Thursday, 1 October 2015

The Question of Charity and Reality.

I just received a piece of junk mail in the post. It was a glossy leaflet produced by an animal charity which said Will you help ease a donkey’s pain today? It was accompanied by a picture of a donkey, collapsed and in distress. That sort of thing tugs at the heart strings; it’s meant to, and so it should.

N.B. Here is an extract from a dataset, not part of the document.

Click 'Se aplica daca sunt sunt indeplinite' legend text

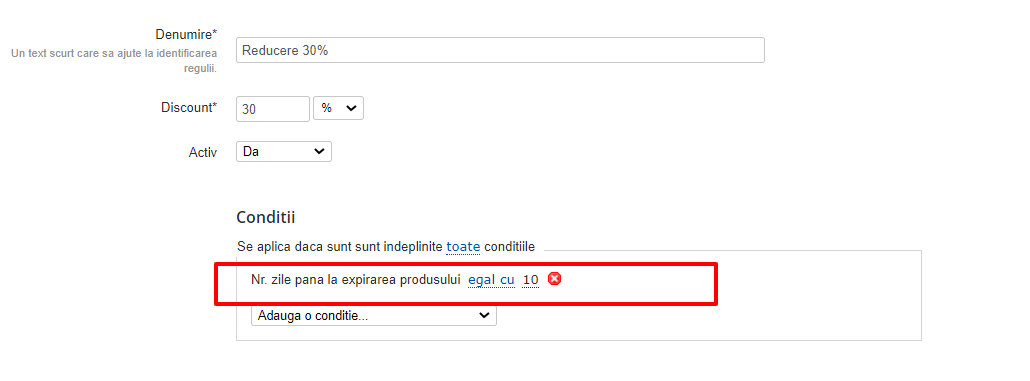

But earlier I’d received an email from the campaign group Avaaz, claiming that their very existence is under threat and asking for donations to fund a stronger legal team. Two requests for money in a matter of hours, so now I need to ask questions:

Where do you start in deciding how much to give to charities and how much to keep for your own needs? And how can you know whether your money is going to fund what the organisation claims to fund? I’ve heard many stories over the years of corruption in charitable bodies, of donations going into the pockets of those not averse to theft by any means and from any source. But how do you know that some of those stories are not generated by Establishment propaganda? How do you know they’re not lies - or at least distortions of the truth - because you’d have to be pretty stupid not to realise that the Establishment is well prepared to engage in propaganda in order to protect the powerful and maintain the status quo?

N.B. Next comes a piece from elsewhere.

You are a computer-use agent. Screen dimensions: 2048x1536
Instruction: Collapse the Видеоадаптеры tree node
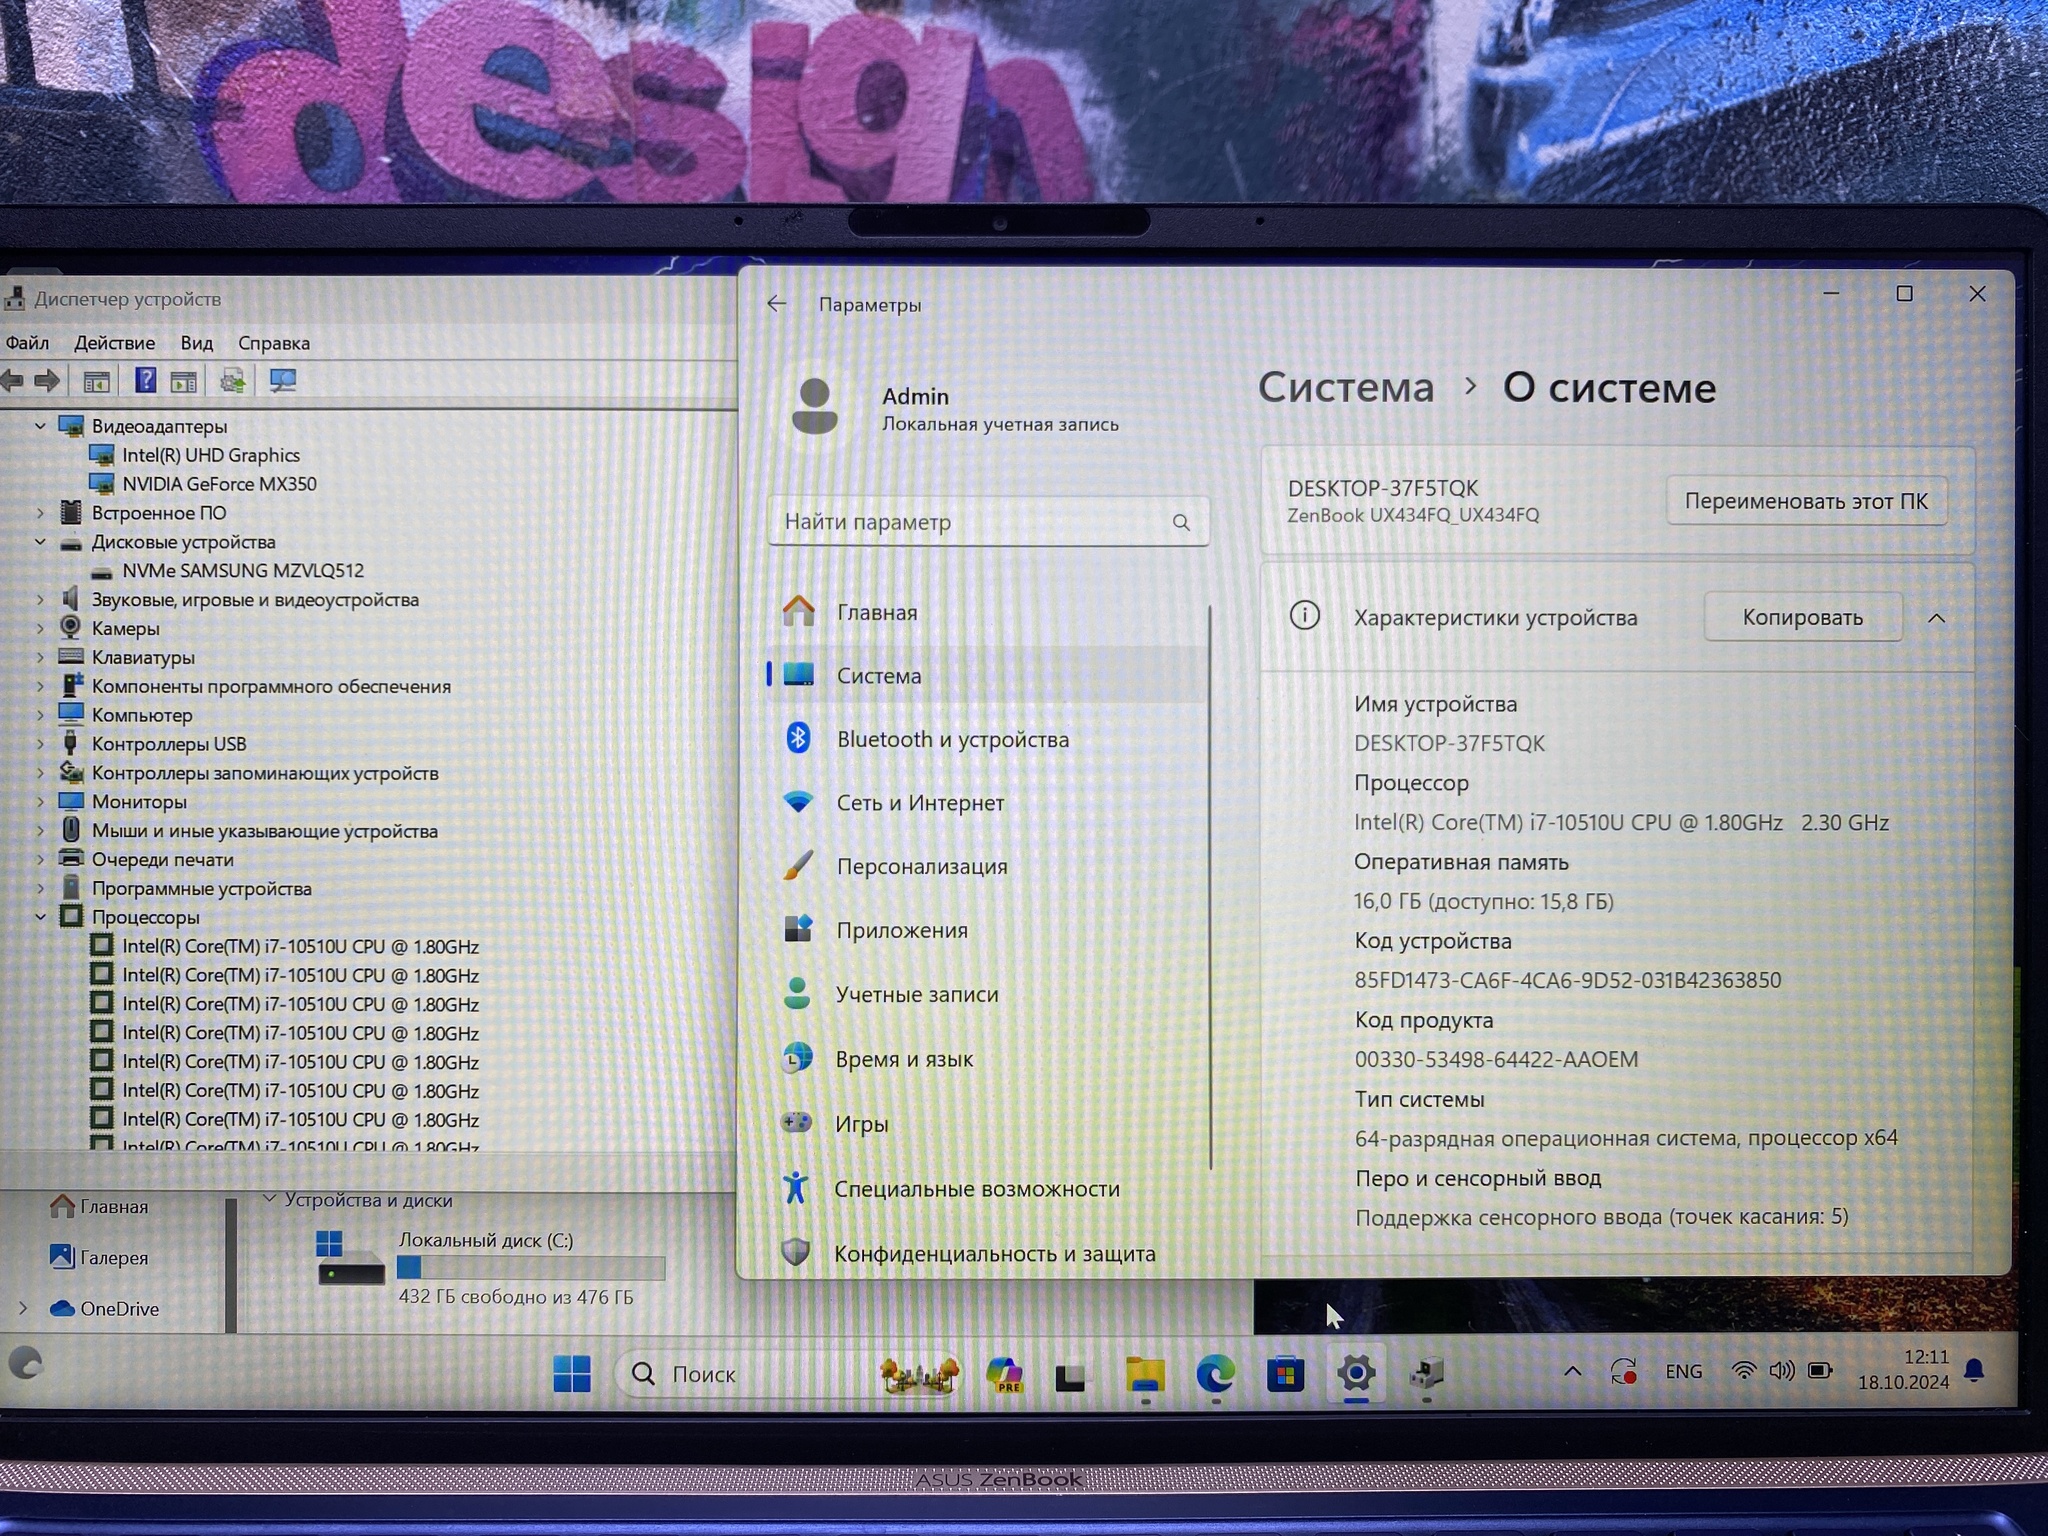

How can you know? What do you do? Who do you choose to believe?

Ancient wisdoms and the cutting edge of science both tell us that the world in which we live is effectively a hologram. Nothing is real, they say; it’s all an illusion so none of it really matters. They say that the only true reality is consciousness.

Ah, but one of the many pots into which consciousness dips its receptive tentacles is suffering, and suffering is what it feels in consequence. So suffering is real, right? That means you can’t just switch off.

Back to the beginning, and a further drop in regard for the creature known as Man.